(Dataset entries)
┌────────

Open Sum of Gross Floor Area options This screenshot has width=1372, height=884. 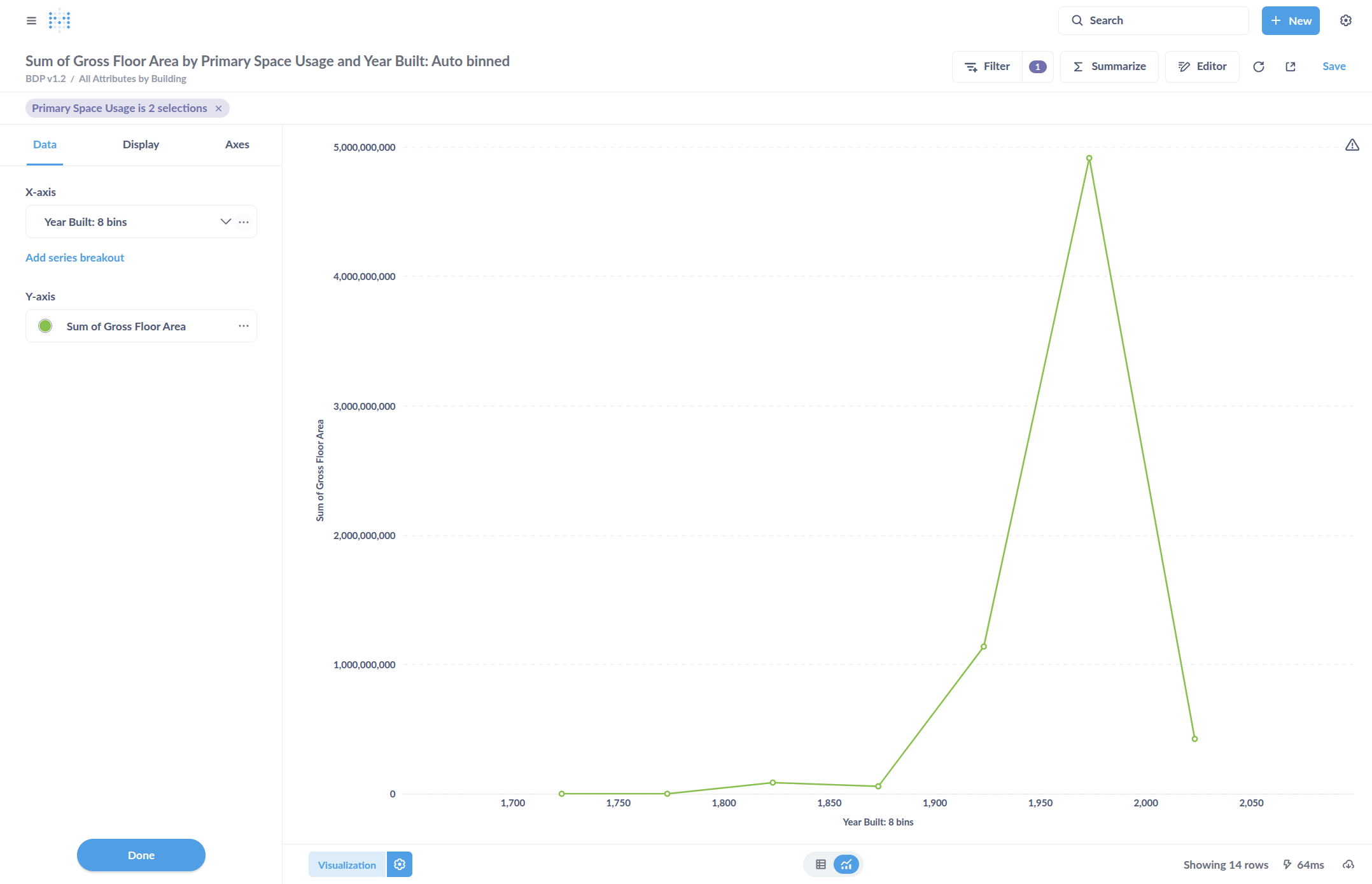[x=244, y=326]
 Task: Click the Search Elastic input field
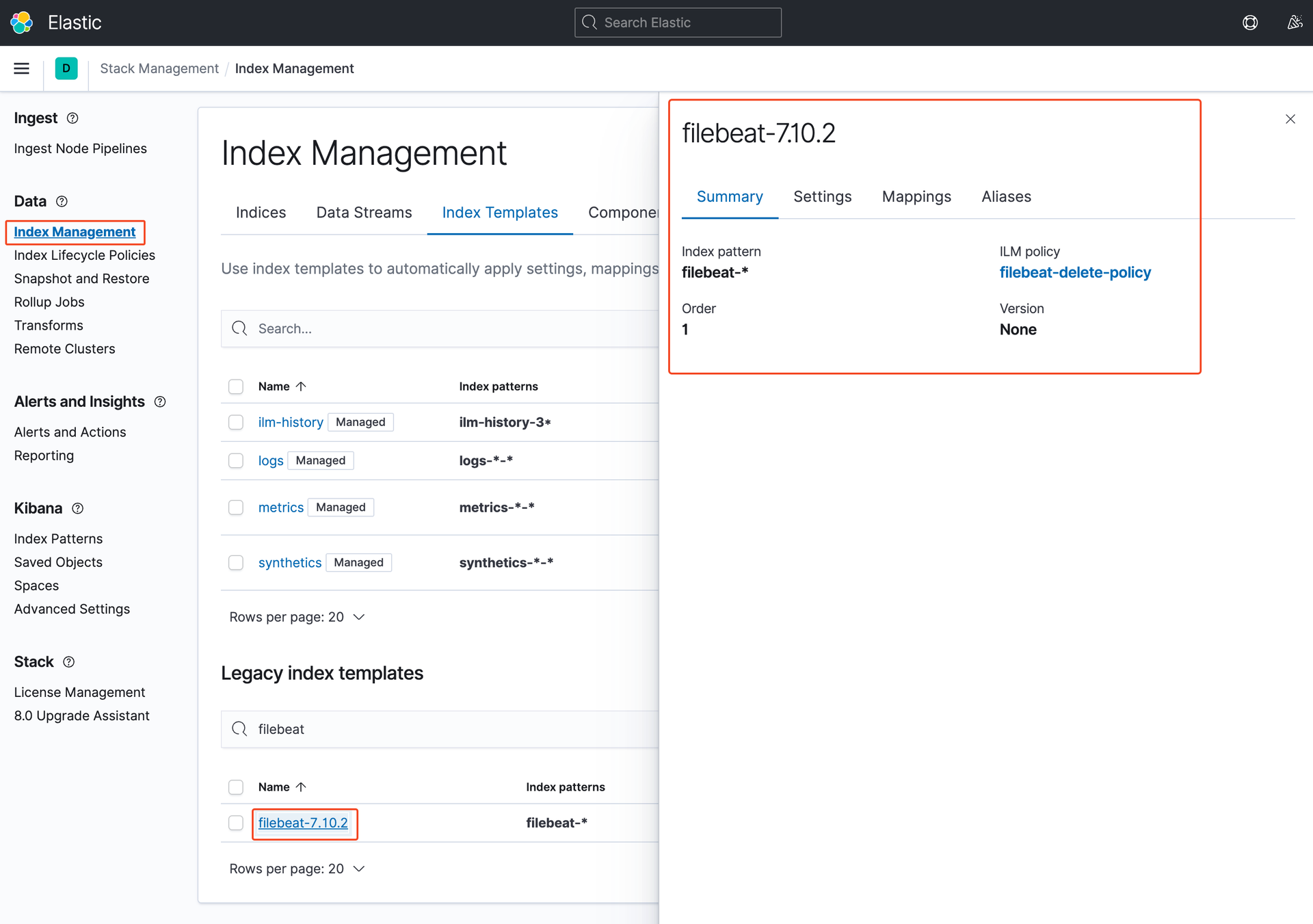tap(678, 23)
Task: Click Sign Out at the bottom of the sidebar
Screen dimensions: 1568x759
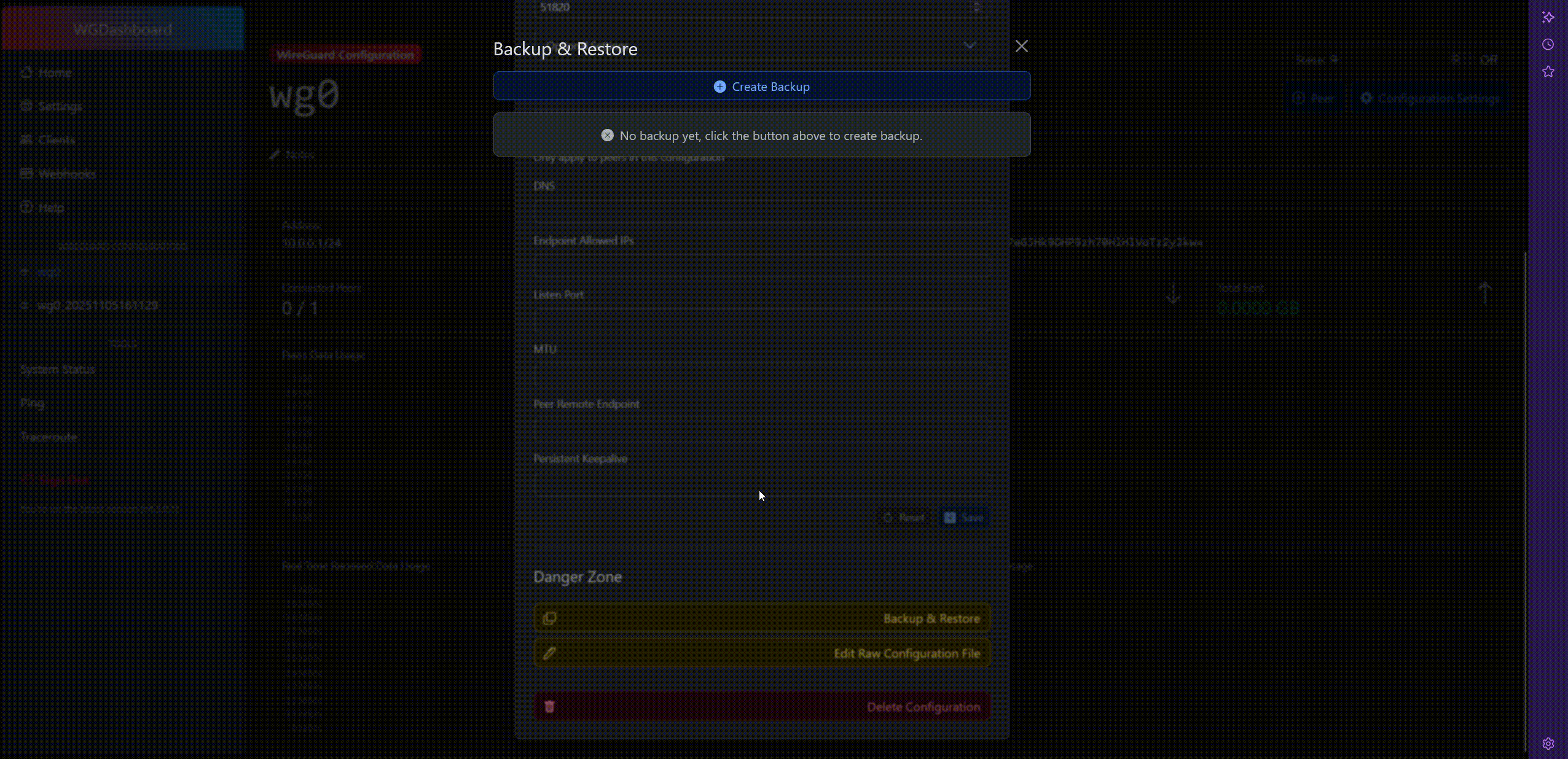Action: click(55, 480)
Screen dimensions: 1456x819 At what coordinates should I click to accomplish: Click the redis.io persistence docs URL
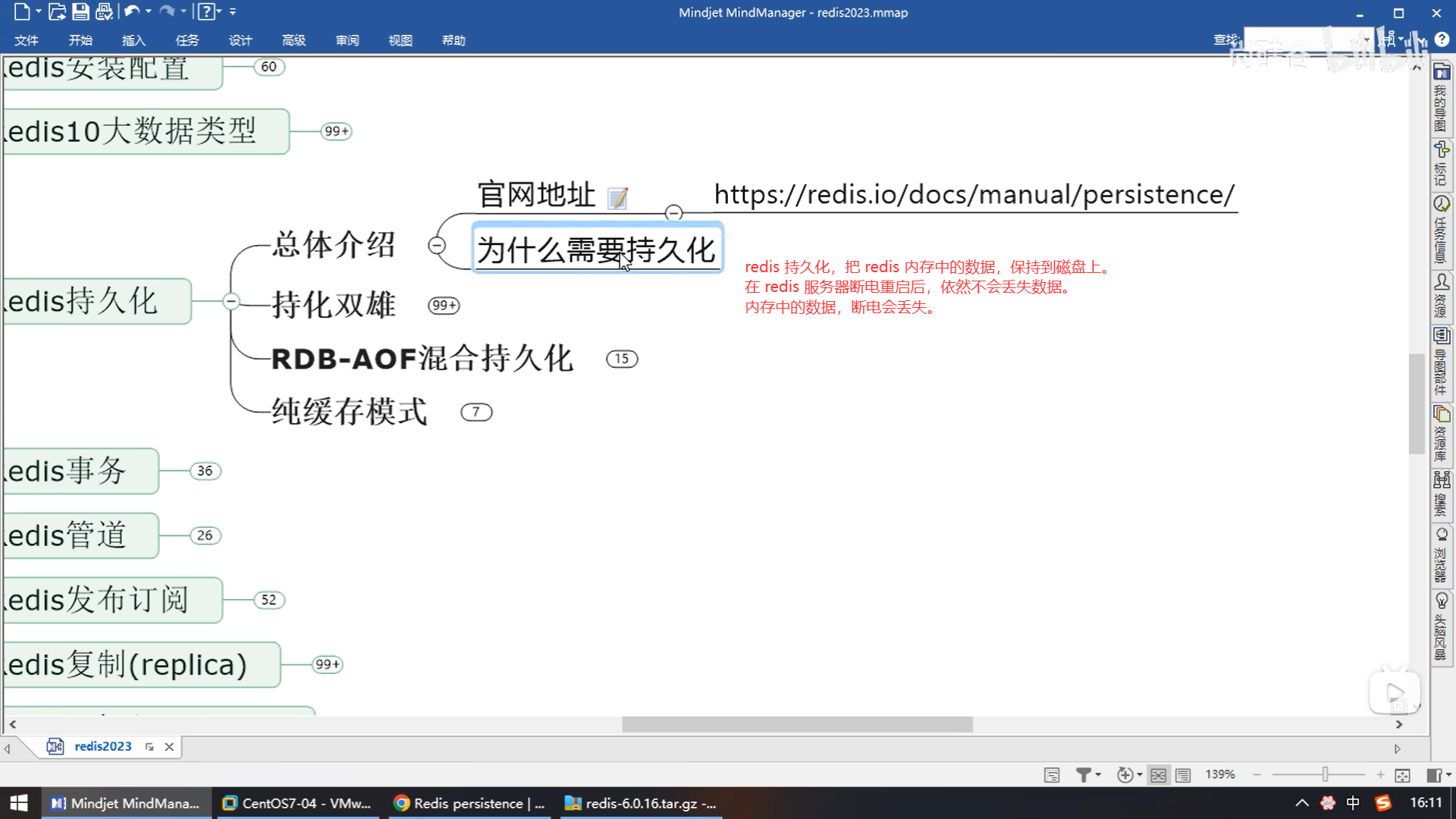point(974,195)
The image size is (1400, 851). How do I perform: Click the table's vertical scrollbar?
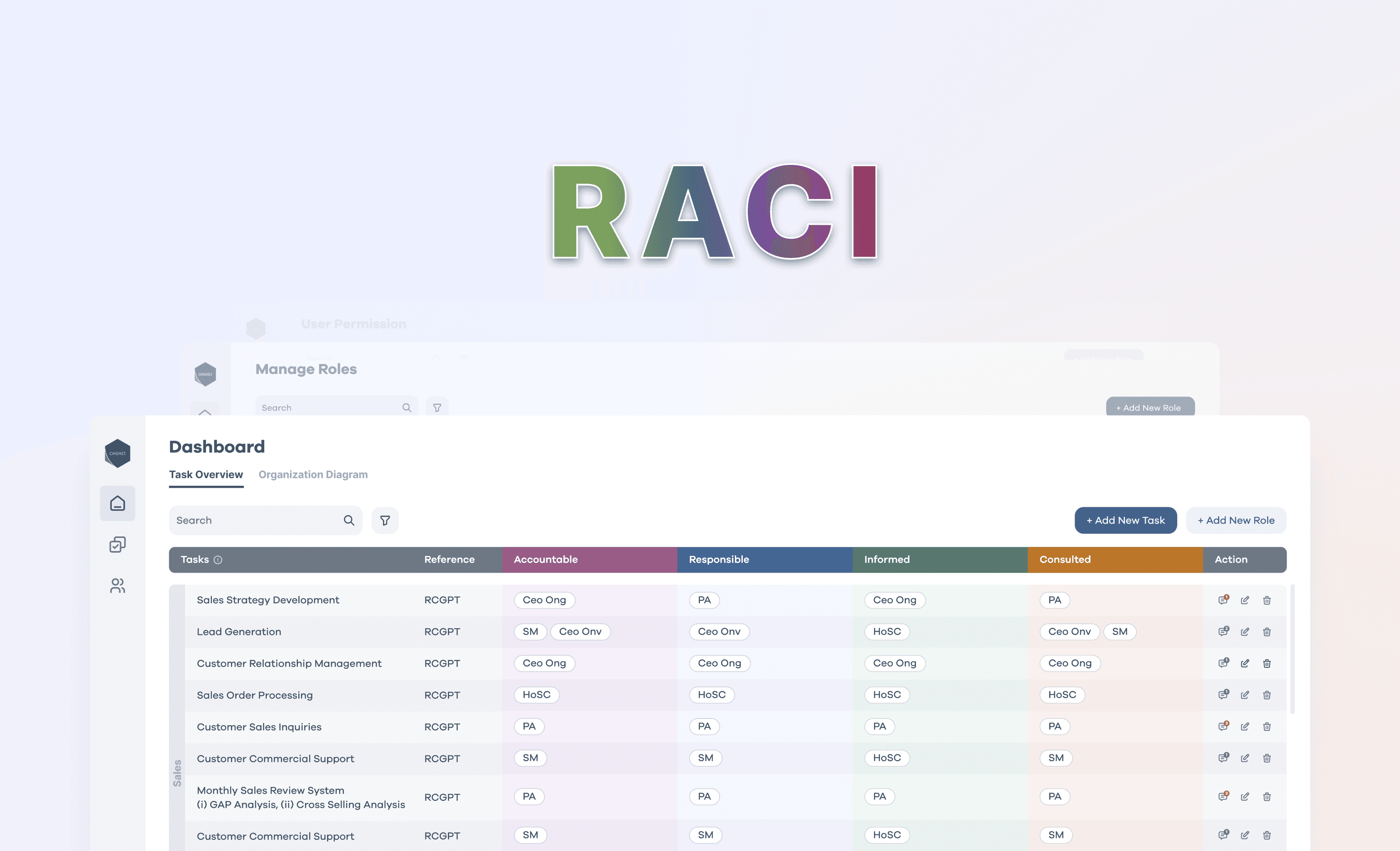pyautogui.click(x=1292, y=648)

└────────

Excluding all pictures, output exactly the lines from the line containing "The image size" through the last line of the entries above.

▶ [Result for this exercise]:
The image size is (1400, 851). How do I perform: Click the table's vertical scrollbar?
pyautogui.click(x=1292, y=648)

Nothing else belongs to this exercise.